Although the median duration of EN was similar between groups, the rate of overall complications related to pancreatitis was higher in the control group. In contrast to probiotics, which beneficially affect the host by improving its intestinal microbial balance[24], the principle of prebiotics involves ingestion of a substance that selectively induces microbial growth and metabolic activity as opposed to direct administration of bacterial cells as dietary supplements. Thus, prebiotics encompass a wider range of products than probiotics. In addition, since probiotics produce a temporary alteration in the composition of gut microbiota, changes are not maintained upon discontinuation of supplementation[25-29]. In the present study, since we did not use probiotics in EN, this is the first randomized study comparing the beneficial effects of prebiotics without probiotics on severe AP.

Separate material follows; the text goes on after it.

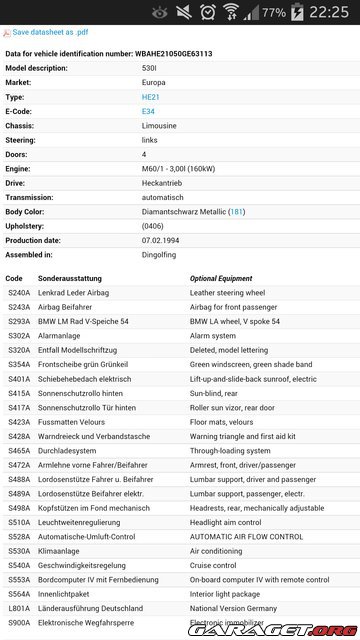Select the S401A Schiebehebedach elektrisch row
This screenshot has width=360, height=640.
click(x=182, y=379)
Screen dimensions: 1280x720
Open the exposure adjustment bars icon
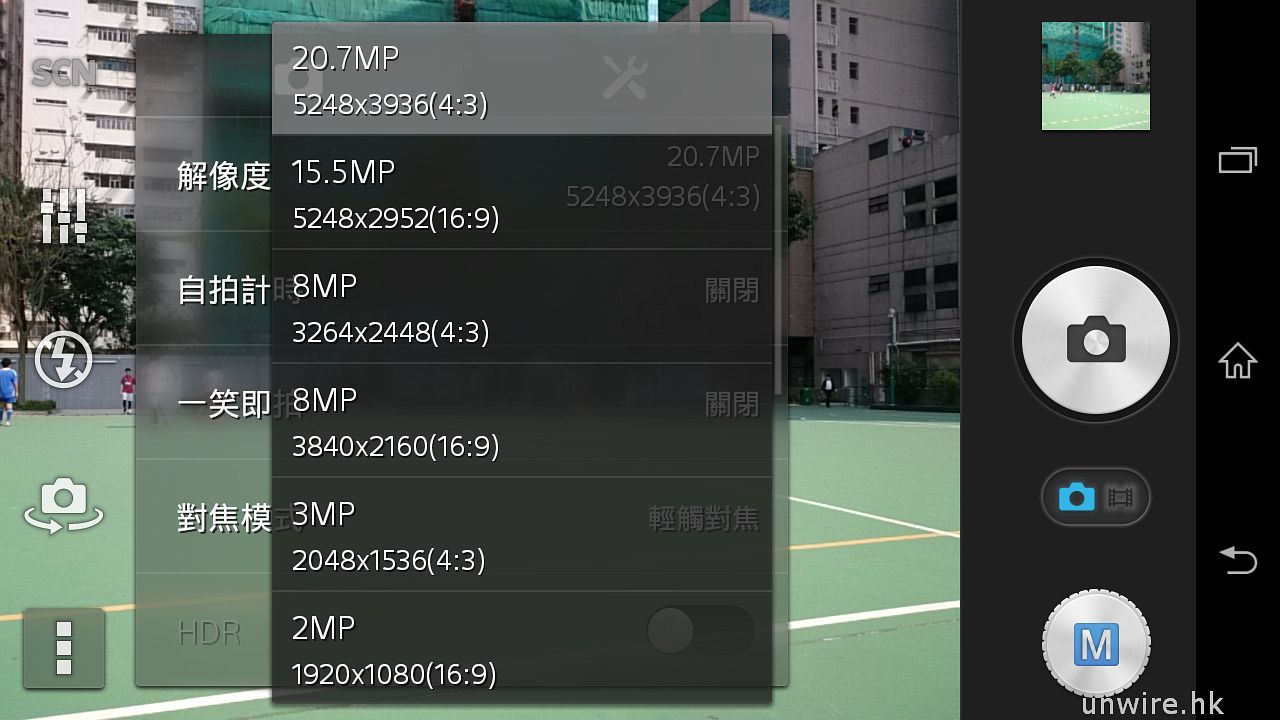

One of the limitations of our study is the lack of bacterial count measurements in the stool of patients to see if there was a difference between the two groups. This might have added more information about the mechanisms behind the beneficial effects of prebiotics.

In conclusion, nasojejunal EN with prebiotic fiber supplementation in severe AP improves hospital stay, duration of nutrition therapy, acute phase response and overall complications compared to standard EN therapy.

COMMENTS
Background

The standard therapeutic approach to the management of AP involves the reduction of pancreatic exocrine secretion achieved via stopping oral feeding. This concept has evolved since the last decade that feeding beyond Treitz ligament decreases pancreatic stimuli. The addition of probiotics was shown to have beneficial effects. Prebiotics (non-absorbable fibers) enhances microbiota and has theoretical advantages over mucosal and systemic immunity.

Research frontiers

Recent studies indicate that lowered morbidity is related to post-pyloric feeding in severe acute pancreatitis. Few studies have mentioned the role of probiotics in this area. Prebiotics are not studied as an adjuvant therapy for acute pancreatitis.

Related publications

http://www.ncbi.nlm.nih.gov/entrez/query.fcgidb=pubmed&cmd=Retrieve&dopt=AbstractPlus&list_uids=16167471&query_hl=30&itool=pubmed_docsum.

Innovations and breakthroughs

Nasojejunal EN with prebiotic fiber supplementation in severe AP improves hospital stay, duration of nutrition therapy, acute phase response and overall complications compared to standard EN therapy.

Applications

Post-pyloric feeding strengthened with prebiotics improves clinical status and decreases the duration of hospital stay. The amount of prebiotics and further sub-groups of prebiotics should be investigated in future clinical trials.

Terminology

Prebiotic: Food substances that intend to promote the growth of certain bacteria in the intestines. Probiotic: Dietary supplements containing potentially beneficial bacteria or yeast, with lactic acid bacteria (LAB) as the most common microbes used. LAB have been used in the food industry for many years, because they are able to convert sugars (including lactose) and other carbohydrates into lactic acid. Synbiotic: Combinant nutritional supplements comprised of probiotics and prebiotics.

Peer review

The peer reviewers represent the characteristics, values and significance of the article, thus allowing the readers to have an objective point of view toward the article.